At home, where the world is

Good writing is more than words and their grammar and syntax. It is the ideas and images they convey. So my next nominee for good writing is Bhaswati Ghosh.
Her weblog — At Home, Writing — carries the subtitle, “My learning curve as a writer. It’s not just about writing, you know.” Her home is New Delhi, India. I can’t argue with that, but I can say that for me, it is about the writing.
Which is why At Home, Writing, is the latest addition to our blogroll.
Consider, for example, her Dec. 12 entry in which she describes a morning walk up the terrace outside her home where she’s greeted by “the All-India Avian Congress.”
(It) is hard to ignore, what with the volume of its esteemed members’ throats. Crows clearly appear to dominate the proceedings, even as pigeons prefer playing the part of silent board members . . . The crowing supremacy cowers into a resigned defeat, however, when kites appear on the horizon. Where the crows and pigeons vie for slices of the sky, the kite claims the entire pie with a single sweep of its magnificent flight. My walk stops momentarily as I look up, transfixed to see this breathtaking stretched-wings wonder spanning across the blue canvas.

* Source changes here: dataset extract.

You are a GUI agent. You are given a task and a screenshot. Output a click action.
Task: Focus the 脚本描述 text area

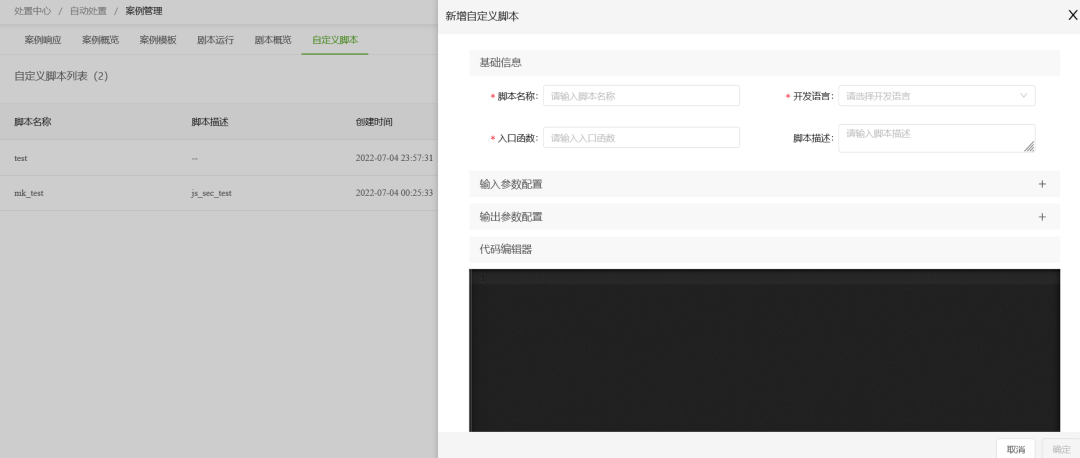tap(936, 138)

As I was ready to climb down the stair, the flight of two pigeons caught my glance. I couldn’t help stopping for a moment and be in awe. On more than one occasion I’ve suddenly noticed my footsteps gathering momentum automatically the second a catchy song is played on the phone radio I carry . . . As the pigeons flew overhead this morning, I found their flight to be effortlessly synchronized to the song that was playing.

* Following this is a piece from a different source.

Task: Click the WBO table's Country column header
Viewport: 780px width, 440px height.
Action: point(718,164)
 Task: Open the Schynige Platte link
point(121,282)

What a scene. But poetic interludes are not the sum of what Ghosh writes. Her entries cover writers, artists, music, history, crafts, food and travel, not just from the broad reaches of India but from the world beyond.
Even politics. Her Aug. 26 post includes a music video of Vande Mataram, the national song of India, which on its centenary has sparked controversy because its meaning, “Hail to Mother,” is offensive to some Muslims who feel only Allah should be hailed.
And then there’s cricket: “I can proudly say being passionate about cricket adds as much to my Indianness as the food I eat and the language I speak do,” Ghosh writes in an Aug. 14 entry, quoting sociologist Ashis Nandy’s description of cricket as “an Indian game accidentally discovered by the British.”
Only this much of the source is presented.